WORK INSTRUCTION: Filter the records, keeping every line that has the string "Open".

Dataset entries
**********

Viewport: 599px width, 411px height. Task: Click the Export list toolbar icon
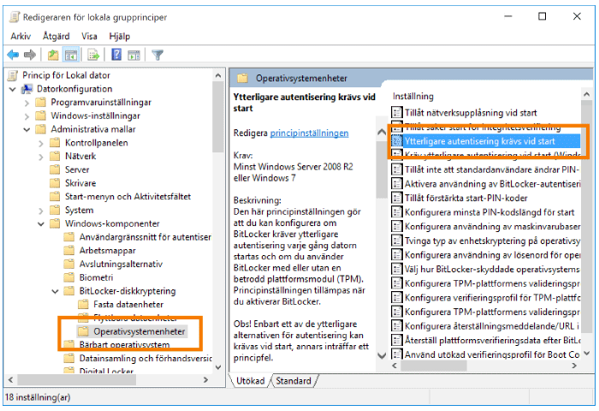pyautogui.click(x=93, y=55)
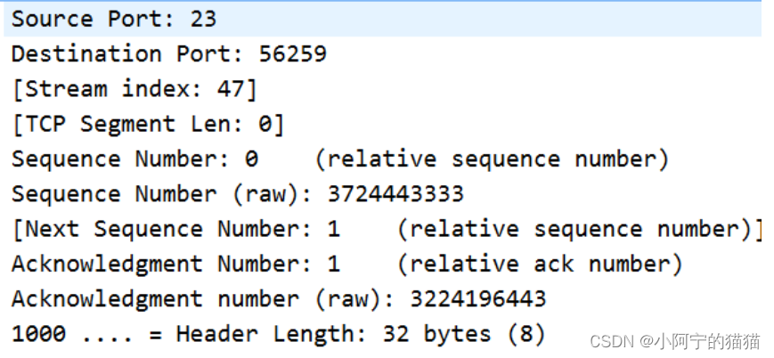Click the Stream index: 47 line
Screen dimensions: 774x358
(x=383, y=89)
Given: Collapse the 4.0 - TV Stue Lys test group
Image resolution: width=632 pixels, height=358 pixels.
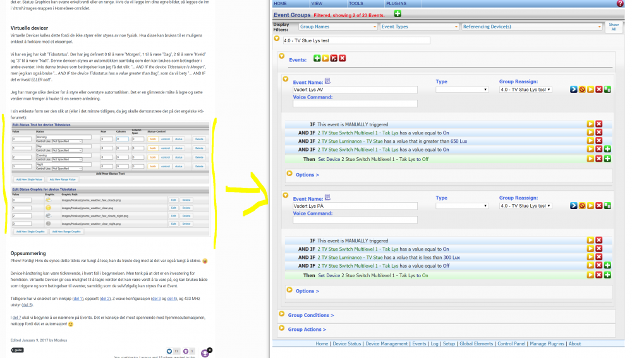Looking at the screenshot, I should 277,39.
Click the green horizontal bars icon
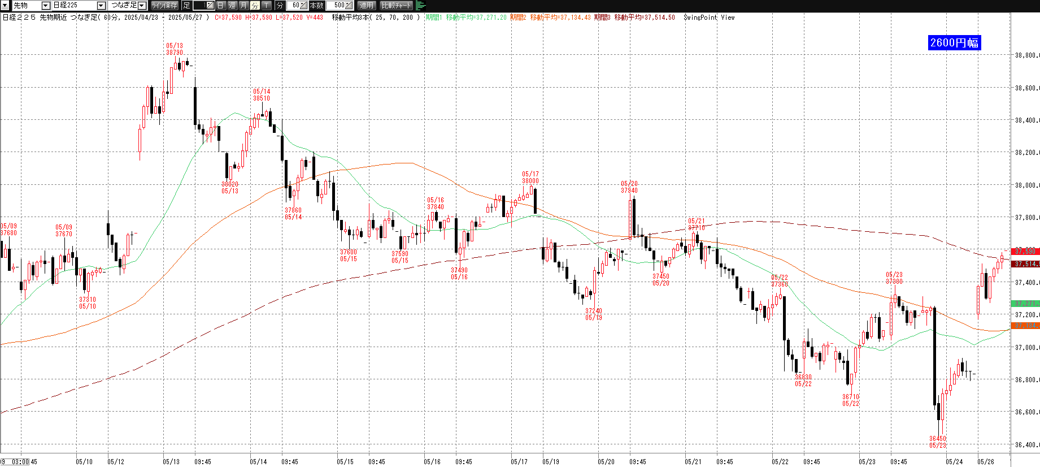The width and height of the screenshot is (1040, 467). (420, 6)
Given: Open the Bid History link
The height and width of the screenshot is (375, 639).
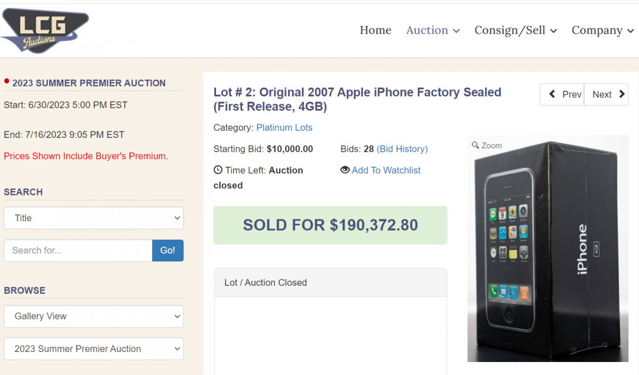Looking at the screenshot, I should pyautogui.click(x=402, y=149).

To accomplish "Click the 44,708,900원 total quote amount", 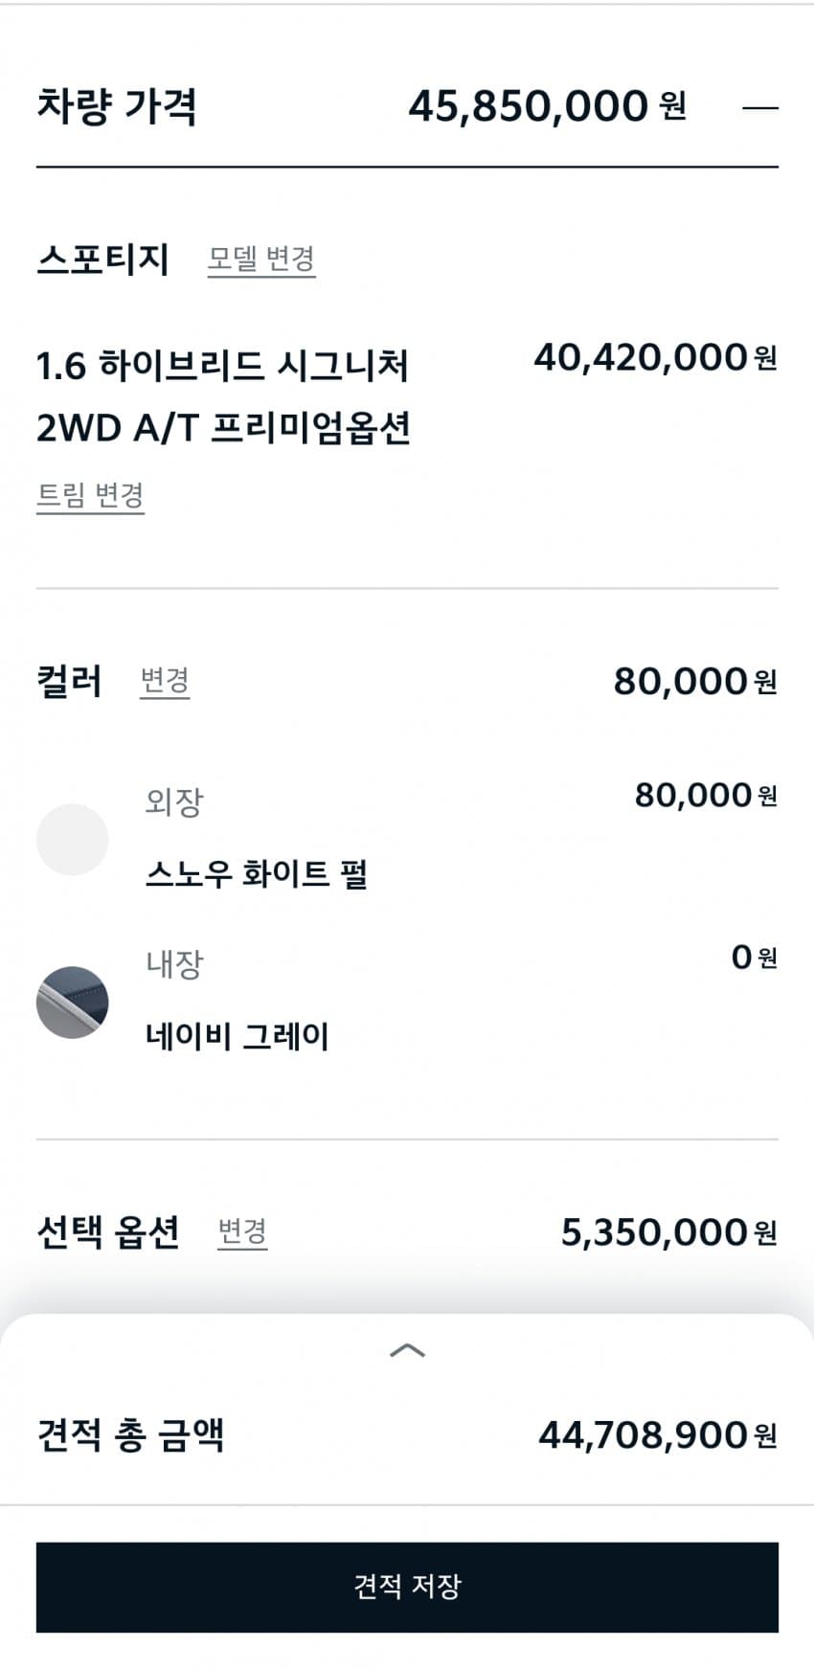I will 657,1435.
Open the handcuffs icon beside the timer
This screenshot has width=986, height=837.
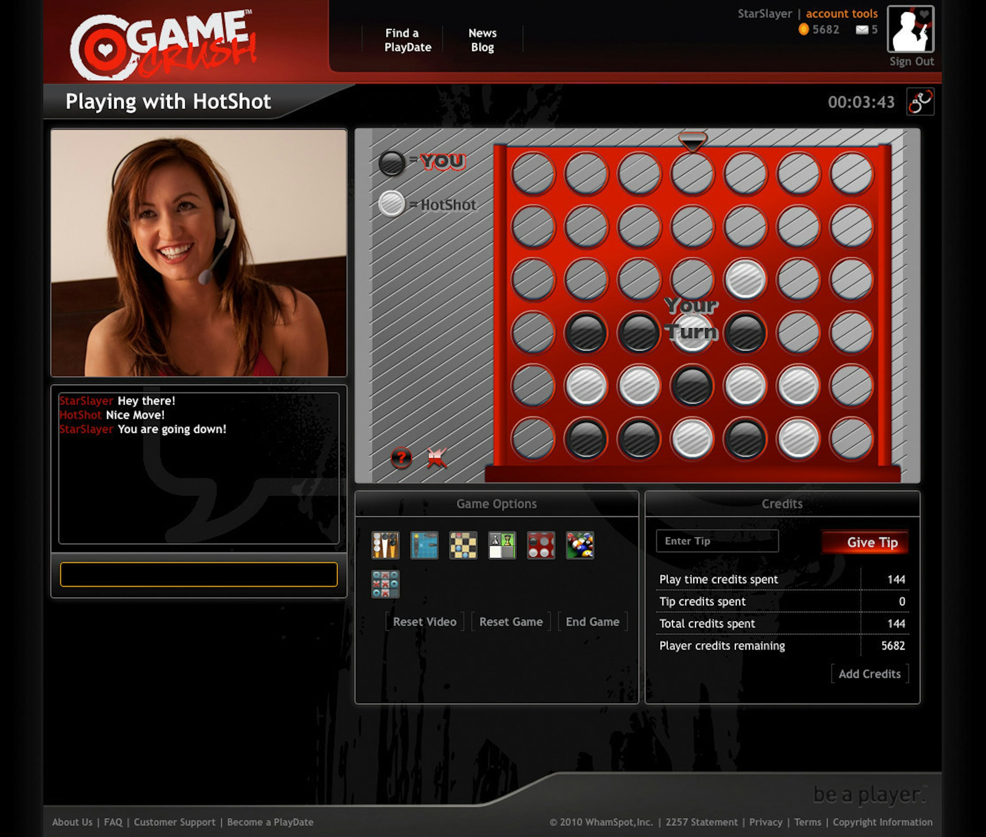pos(920,102)
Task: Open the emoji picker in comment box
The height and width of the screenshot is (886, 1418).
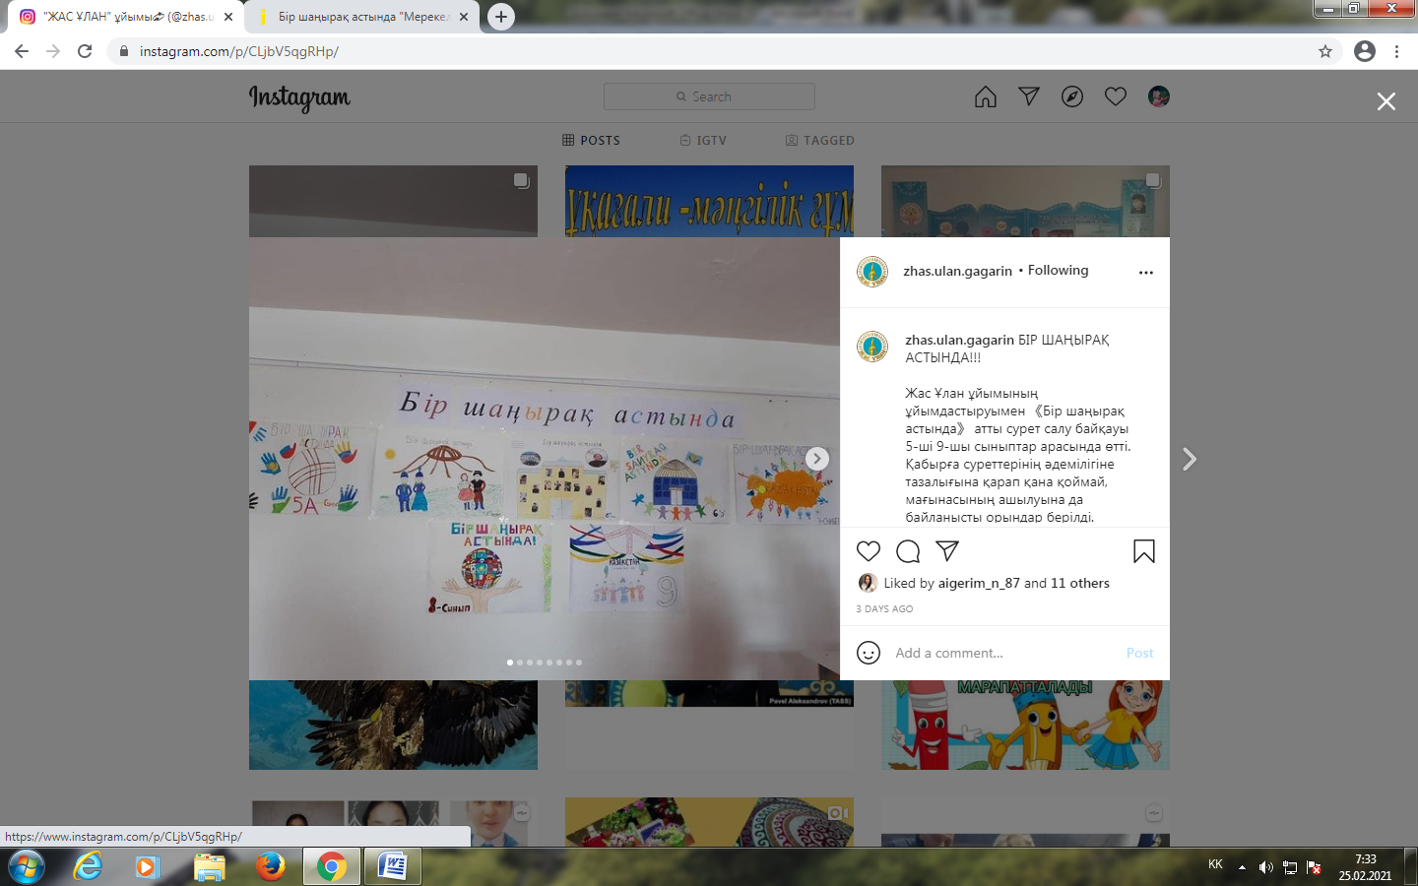Action: tap(868, 653)
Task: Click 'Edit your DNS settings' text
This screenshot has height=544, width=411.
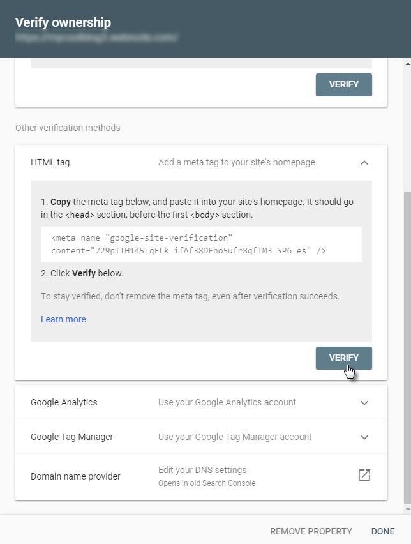Action: (202, 471)
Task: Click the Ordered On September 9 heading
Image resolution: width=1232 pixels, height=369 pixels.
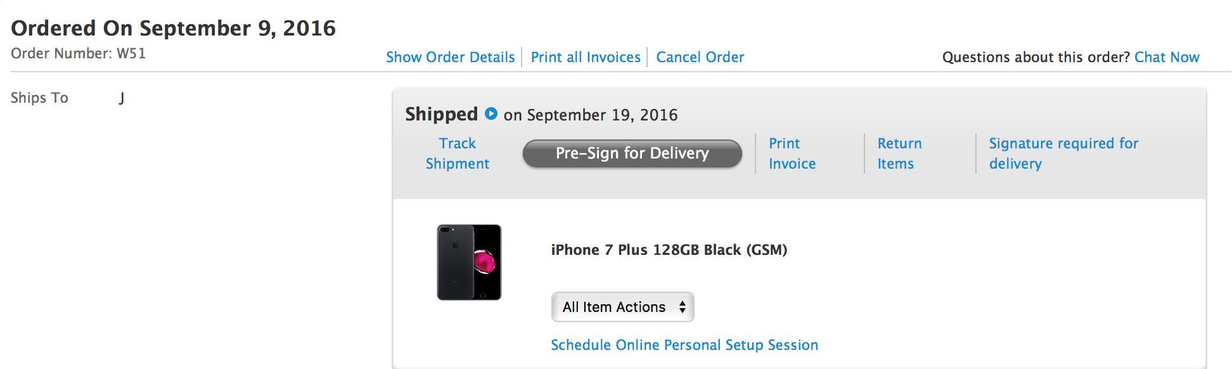Action: [x=174, y=28]
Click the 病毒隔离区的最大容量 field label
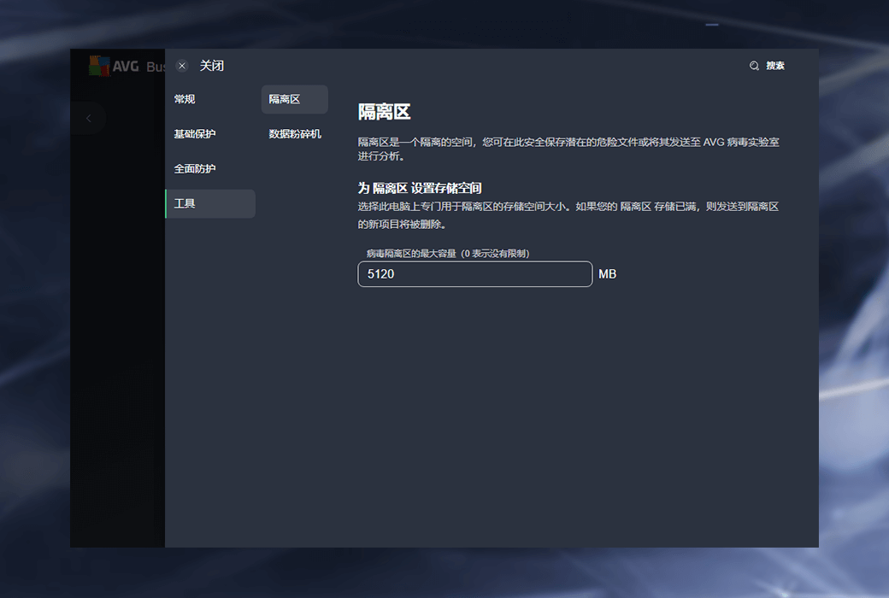Screen dimensions: 889x598 tap(447, 254)
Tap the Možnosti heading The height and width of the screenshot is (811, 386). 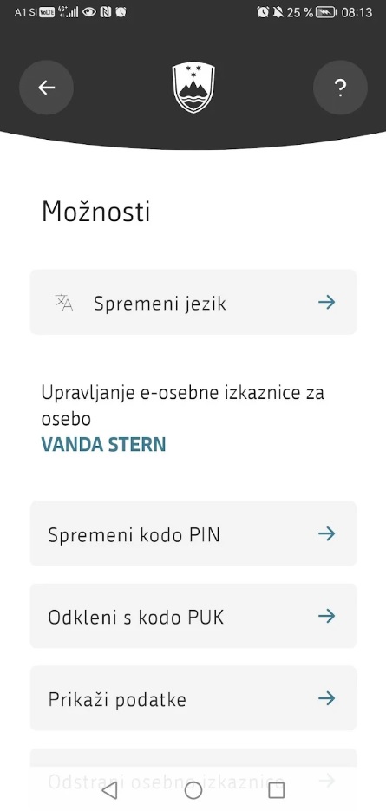tap(95, 212)
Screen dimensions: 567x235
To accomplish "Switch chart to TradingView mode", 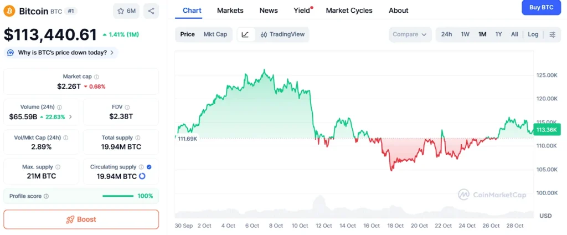I will pos(282,34).
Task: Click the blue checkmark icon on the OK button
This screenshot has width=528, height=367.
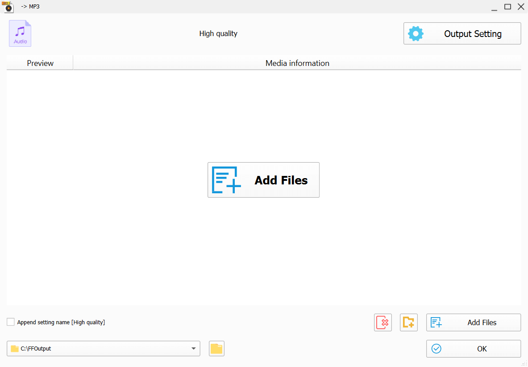Action: (436, 349)
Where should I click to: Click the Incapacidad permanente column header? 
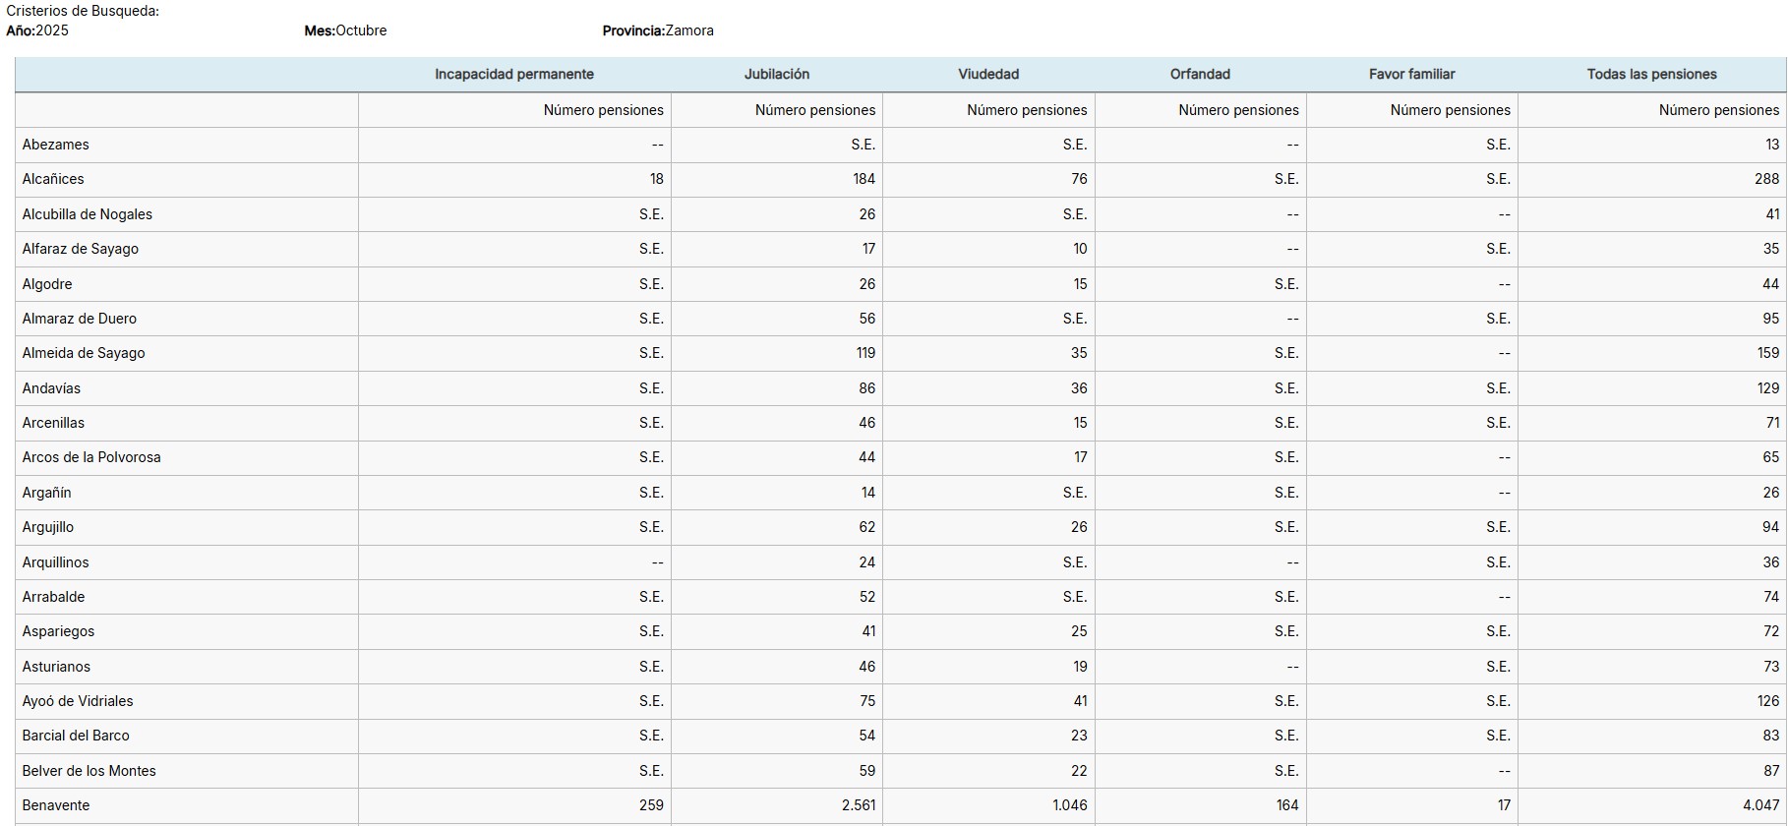[514, 75]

**********

FINISHED EXERCISE:
Given: Open the Bid History link
Open the handcuffs icon beside the timer
Task: Open the emoji picker in comment box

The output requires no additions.